Thanks everyone that has been kind! I'll 'un-hijack' the thread now!

samjacklogi88 · 12/01/2020 09:44

I know lots of kids go through hitting and tough play my son. Is 2 and he does it when you gets over excited and playing with other kids etc and I will
Just tell him he mustn't do that and hopefully eventually he will learn but knife and cord is a little different if you go just keep a safe eye on them to avoid anything happening I use to follow my son every where at playgroup until he started to calm down

PrincessHoneysuckle · 12/01/2020 09:47

No way would I let the kids see each other after all that,sounds like real life Chucky.

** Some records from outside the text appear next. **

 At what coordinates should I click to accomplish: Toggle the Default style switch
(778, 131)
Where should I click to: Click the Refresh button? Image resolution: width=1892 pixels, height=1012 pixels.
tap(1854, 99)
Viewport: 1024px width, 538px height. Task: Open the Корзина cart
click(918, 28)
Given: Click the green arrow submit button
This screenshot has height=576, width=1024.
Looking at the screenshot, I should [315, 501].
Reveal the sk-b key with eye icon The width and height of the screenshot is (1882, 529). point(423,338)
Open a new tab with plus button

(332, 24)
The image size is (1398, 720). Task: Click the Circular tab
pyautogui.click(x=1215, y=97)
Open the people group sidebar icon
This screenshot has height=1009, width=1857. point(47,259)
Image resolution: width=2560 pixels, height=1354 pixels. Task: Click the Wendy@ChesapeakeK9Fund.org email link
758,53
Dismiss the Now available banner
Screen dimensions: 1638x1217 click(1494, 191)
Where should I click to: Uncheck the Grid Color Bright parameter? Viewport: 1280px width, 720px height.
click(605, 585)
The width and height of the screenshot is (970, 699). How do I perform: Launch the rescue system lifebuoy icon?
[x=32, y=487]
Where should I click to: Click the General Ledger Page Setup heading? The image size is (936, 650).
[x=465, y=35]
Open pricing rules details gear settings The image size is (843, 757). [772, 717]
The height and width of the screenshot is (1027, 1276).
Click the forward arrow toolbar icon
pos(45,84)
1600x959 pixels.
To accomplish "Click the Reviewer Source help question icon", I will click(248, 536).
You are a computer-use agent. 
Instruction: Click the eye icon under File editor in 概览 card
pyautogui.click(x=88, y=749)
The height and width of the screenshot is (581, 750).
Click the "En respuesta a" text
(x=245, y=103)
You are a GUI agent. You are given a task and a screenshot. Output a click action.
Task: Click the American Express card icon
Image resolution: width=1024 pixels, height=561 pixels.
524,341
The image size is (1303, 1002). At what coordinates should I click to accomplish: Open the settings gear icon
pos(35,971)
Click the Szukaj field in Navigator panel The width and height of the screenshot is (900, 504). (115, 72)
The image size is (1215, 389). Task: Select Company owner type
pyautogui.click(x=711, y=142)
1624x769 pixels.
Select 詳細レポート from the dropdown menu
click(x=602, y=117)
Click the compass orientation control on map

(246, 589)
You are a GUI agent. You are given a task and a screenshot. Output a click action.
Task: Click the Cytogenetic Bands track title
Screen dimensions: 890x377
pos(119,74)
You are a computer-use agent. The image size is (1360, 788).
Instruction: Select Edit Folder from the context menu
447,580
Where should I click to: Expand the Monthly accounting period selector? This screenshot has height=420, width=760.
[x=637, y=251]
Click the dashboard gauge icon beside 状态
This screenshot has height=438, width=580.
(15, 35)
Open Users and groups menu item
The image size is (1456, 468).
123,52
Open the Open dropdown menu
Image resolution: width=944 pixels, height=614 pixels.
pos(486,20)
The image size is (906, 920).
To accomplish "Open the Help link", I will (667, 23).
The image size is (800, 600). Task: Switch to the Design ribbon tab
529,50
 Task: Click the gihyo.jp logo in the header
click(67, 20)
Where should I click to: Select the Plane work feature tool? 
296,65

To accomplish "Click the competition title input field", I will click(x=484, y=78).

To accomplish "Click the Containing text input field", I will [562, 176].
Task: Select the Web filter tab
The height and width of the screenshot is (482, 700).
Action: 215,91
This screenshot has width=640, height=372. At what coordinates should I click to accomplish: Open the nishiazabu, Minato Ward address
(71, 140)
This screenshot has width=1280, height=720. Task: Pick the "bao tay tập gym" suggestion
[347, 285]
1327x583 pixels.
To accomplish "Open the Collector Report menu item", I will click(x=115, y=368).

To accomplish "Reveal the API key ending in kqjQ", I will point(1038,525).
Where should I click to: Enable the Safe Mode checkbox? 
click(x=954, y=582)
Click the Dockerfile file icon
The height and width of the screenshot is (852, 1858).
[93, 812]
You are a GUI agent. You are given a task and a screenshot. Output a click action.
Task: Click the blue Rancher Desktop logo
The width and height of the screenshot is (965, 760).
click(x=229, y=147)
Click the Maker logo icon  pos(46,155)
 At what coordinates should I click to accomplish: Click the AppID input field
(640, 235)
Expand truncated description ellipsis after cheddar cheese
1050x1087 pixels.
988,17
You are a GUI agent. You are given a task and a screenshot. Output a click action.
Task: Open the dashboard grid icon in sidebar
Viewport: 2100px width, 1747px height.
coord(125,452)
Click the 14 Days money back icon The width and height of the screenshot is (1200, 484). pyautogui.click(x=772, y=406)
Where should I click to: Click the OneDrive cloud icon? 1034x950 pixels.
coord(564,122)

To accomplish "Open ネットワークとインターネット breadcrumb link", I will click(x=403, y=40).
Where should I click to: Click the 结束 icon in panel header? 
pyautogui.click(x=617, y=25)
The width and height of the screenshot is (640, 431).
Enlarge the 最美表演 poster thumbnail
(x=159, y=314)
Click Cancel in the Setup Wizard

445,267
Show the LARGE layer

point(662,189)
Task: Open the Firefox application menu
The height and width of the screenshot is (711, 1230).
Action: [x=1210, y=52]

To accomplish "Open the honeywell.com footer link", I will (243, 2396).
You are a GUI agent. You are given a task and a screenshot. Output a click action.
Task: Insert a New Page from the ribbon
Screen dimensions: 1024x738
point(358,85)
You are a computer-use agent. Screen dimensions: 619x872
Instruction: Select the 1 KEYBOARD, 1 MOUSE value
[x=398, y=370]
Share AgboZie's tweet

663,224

LauraPalmersBodybag · 12/01/2020 09:48

Echoing other pp’s here when they say that 4 seems far too old for excusing that type of behaviour. My dd is 4 and I’d be horrified if she did that, most 4 year olds have enough impulse control to avoid that type of behaviour. They’ll still cry, shout, tantrum etc, but physical violence should be out of bounds.

I’d remove my child from this situation op. You decide if you want to say anything, but I’d not take your dc again.

CaptainCaveMum · 12/01/2020 09:52

I’m one of the 3% saying YABU because you are even unsure about this. You know that a play date with this child puts your child in danger but you are still considering going. You need to step up and protect your child. Cancel the play date - and all future ones. You should never put your child in harms way.
Meet your friend in the evening on her own without children or if that’s not possible for a quick coffee in a restaurant where the kids have to sit down with you.
And pull up your big girl pants and tell your friend why.

Bipbipbipbip · 12/01/2020 10:01

I wouldn't be putting my child in this situation. What does it say to them about what behaviour they should put up with? An adult (you) keep putting them in this situation, what does that say about adults?

If you want to see your friend, go for drinks one evening. Protect your child.

NationMcKinley · 12/01/2020 10:04

His behaviour is not normal: I have 3 children (incl a teenager) and most of my friends have children. There have been plenty of squabbles over the years but NOTHING like grabbing a knife or trying to strangle someone. My 3 love a good roll around on the floor and the occasional thump or kick (which is swiftly dealt with) but I’ve never seen this level of violence in all my years of parenting.

Be very careful OP.

FrivolousPancake · 12/01/2020 10:11

I cannot believe you have subjected your child to this for so long!

I’m actually horrified, no child would have had the opportunity to do even the “minor” things you’ve mentioned to my DD more than once.

HavelockVetinari · 12/01/2020 10:15

Bloody hell, don't leave them unsupervised for even a minute, that isn't normal behaviour at all Confused

user1493494961 · 12/01/2020 10:27

I think you need to see your friend by yourself from now on, go for a drink or coffee. There's obviously something going on with this child but you need to keep your DD safe. You say you were meeting up in the evening, I wouldn't have thought this was a good time for 4 year olds anyway without all the problems.

thejollyroger · 12/01/2020 10:28

I wouldn’t take my child within a million miles of this other child. However sorry I felt for the other mother. Your first responsibility is to make sure nobody hurts your child.